Laitres does bring up an interesting issue with poisonings; I assume he’s referring to the cases of bacterial contamination. In response, I point out that the free market did in fact take care of it. As soon as it becomes known that a certain product is contaminated, stores immediately clear their shelves of the item, and the company responsible takes a huge financial hit. A free market operates under laws protecting individual rights, including torts that protect against harm. Nobody argues that under a free market everyone and every product is perfect. Yet Laitres implicitly condemns us for (non-existent) utopianism.

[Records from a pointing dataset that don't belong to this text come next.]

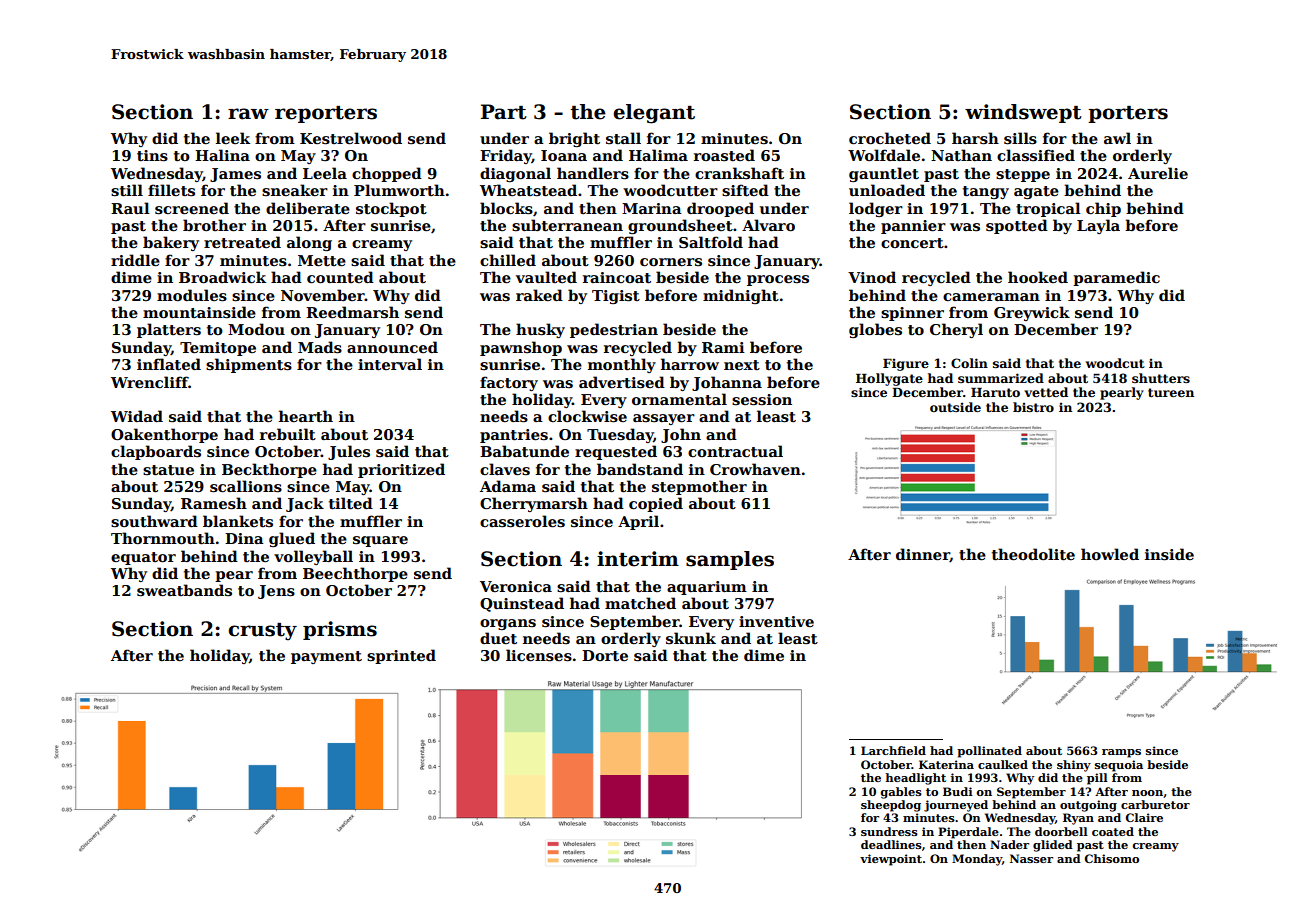  Describe the element at coordinates (638, 559) in the screenshot. I see `interim` at that location.
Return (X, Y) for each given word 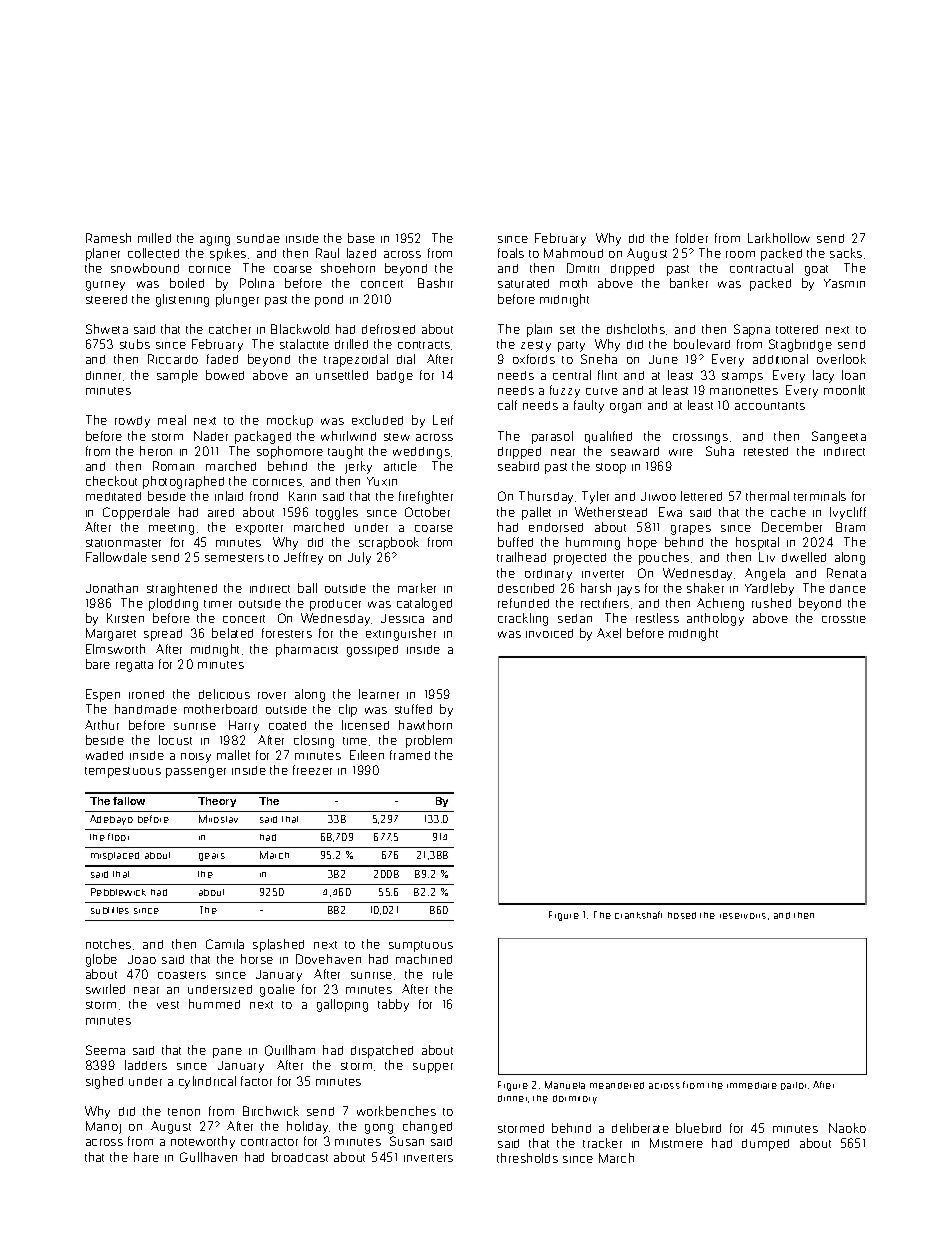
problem (429, 741)
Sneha (599, 359)
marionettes (744, 391)
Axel (609, 633)
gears (212, 857)
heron (156, 451)
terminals (820, 496)
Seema (105, 1050)
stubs (135, 344)
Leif (443, 420)
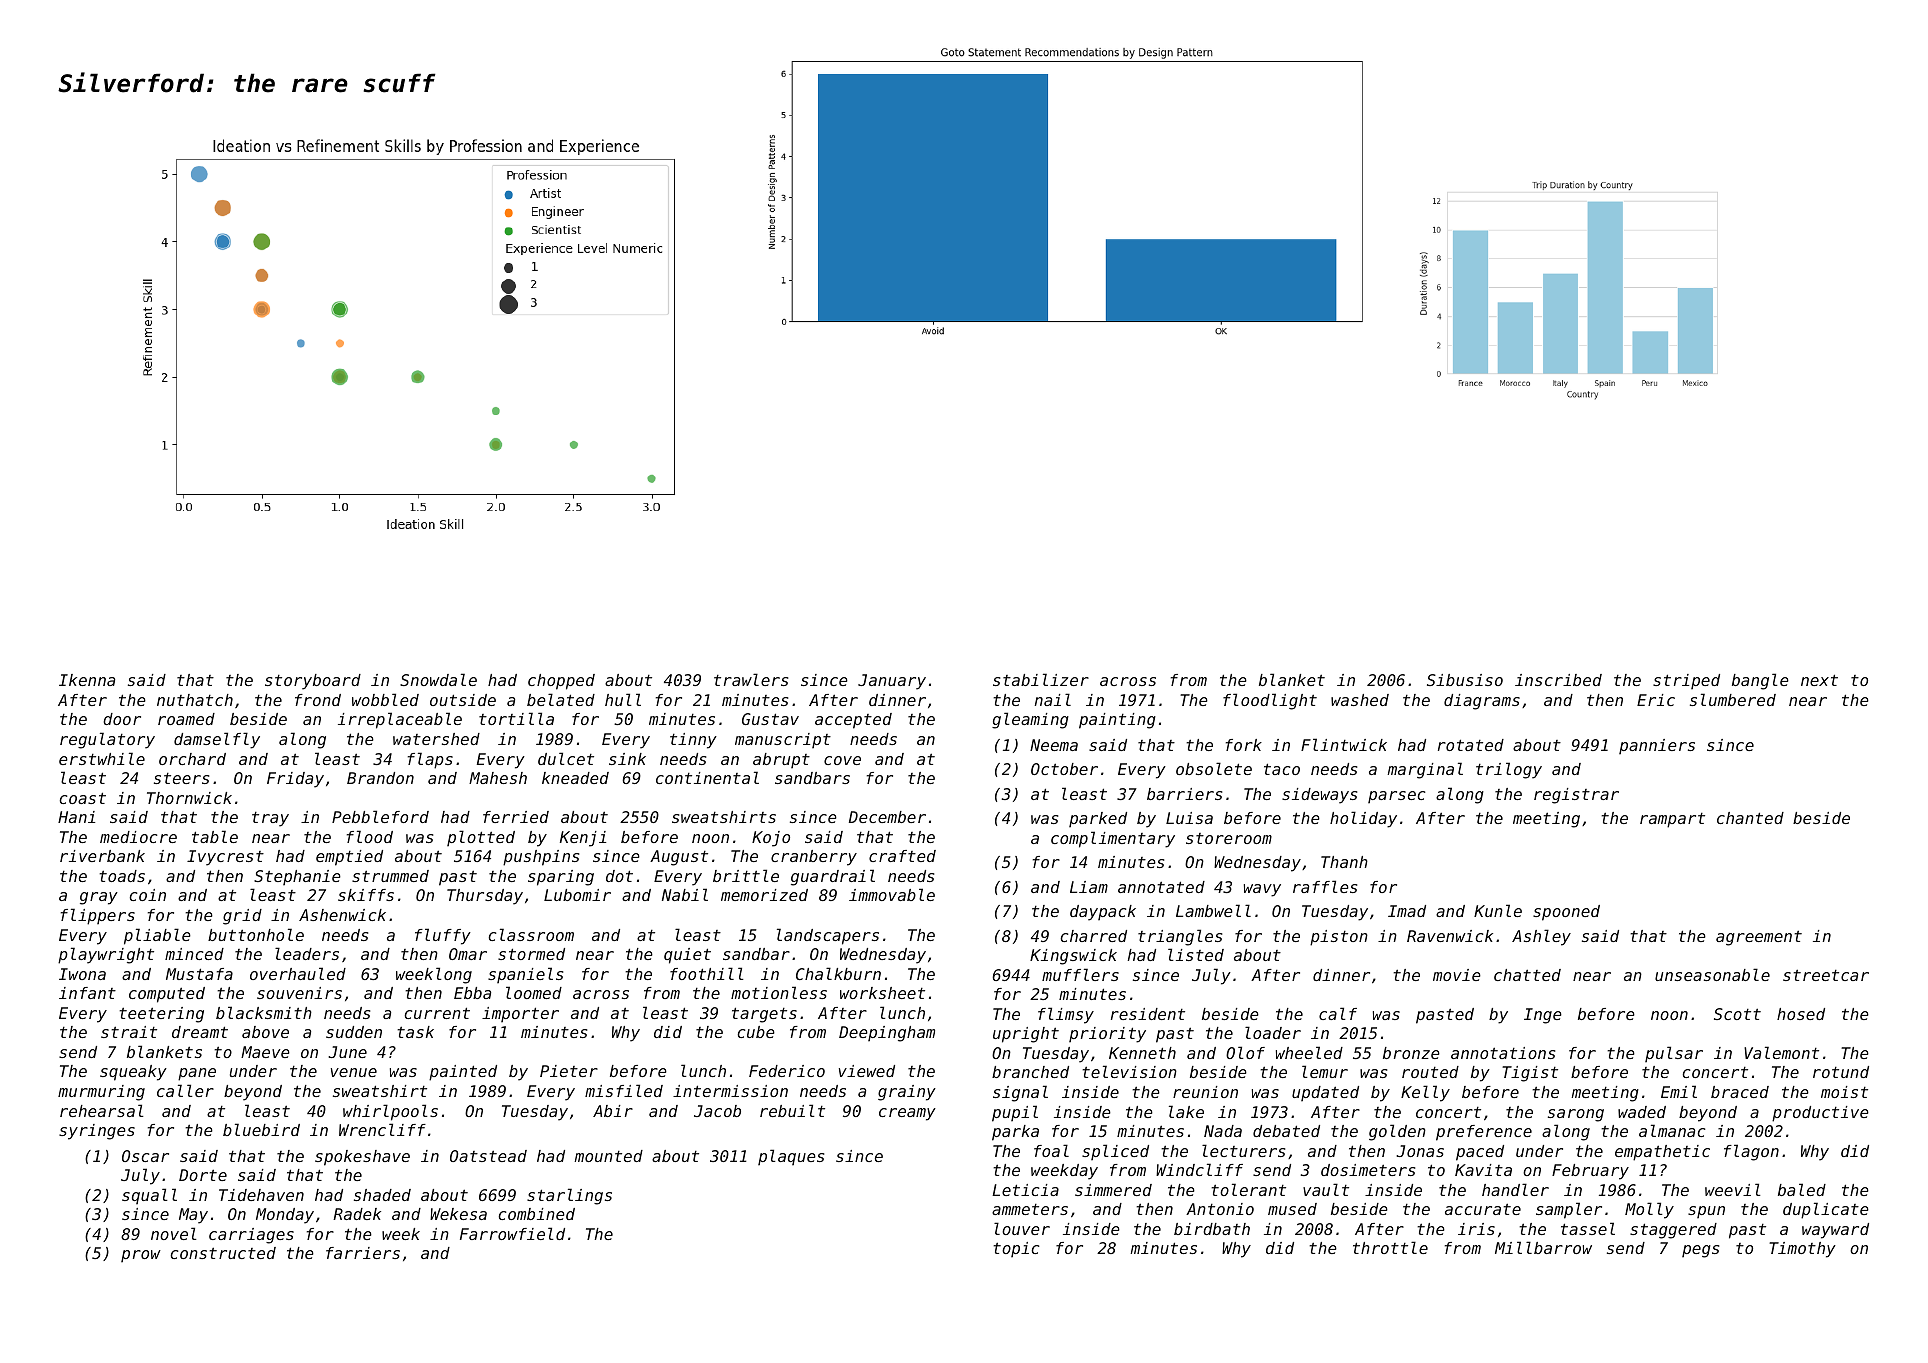 Image resolution: width=1928 pixels, height=1363 pixels. Describe the element at coordinates (566, 758) in the page. I see `dulcet` at that location.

The part of Laitres’s letter that reminds me of Atlas is his insistence that the “theoretical world” is not to be trusted. After completely misrepresenting what our theory actually is, Laitres suggests that theory per se is suspect. And according to what theory does Laitres make his arguments? He doesn’t bother to inquire.
It’s almost as though Ciha and Laitres were intentionally mimicking the minor villains of Atlas Shrugged.
There seems to be a mind set–or “blind set”–that both confirmed R’s and D’s share. That is the refusal to try to understand an opposition’s viewpoint–even his definitions. I understand “corporatism” as Ari does, that is being government aid of one sort or another to specific corporations it favors.
This is the very definition of fascism.
The free-market is its opposite: favoring or burdening nothing in the market. As Ari points out, operators in the free-market are still subject to tort and contract law.
It is neither a “managed-economy” nor “corporatism” we seek, but a free-market where everyone is equal before the law.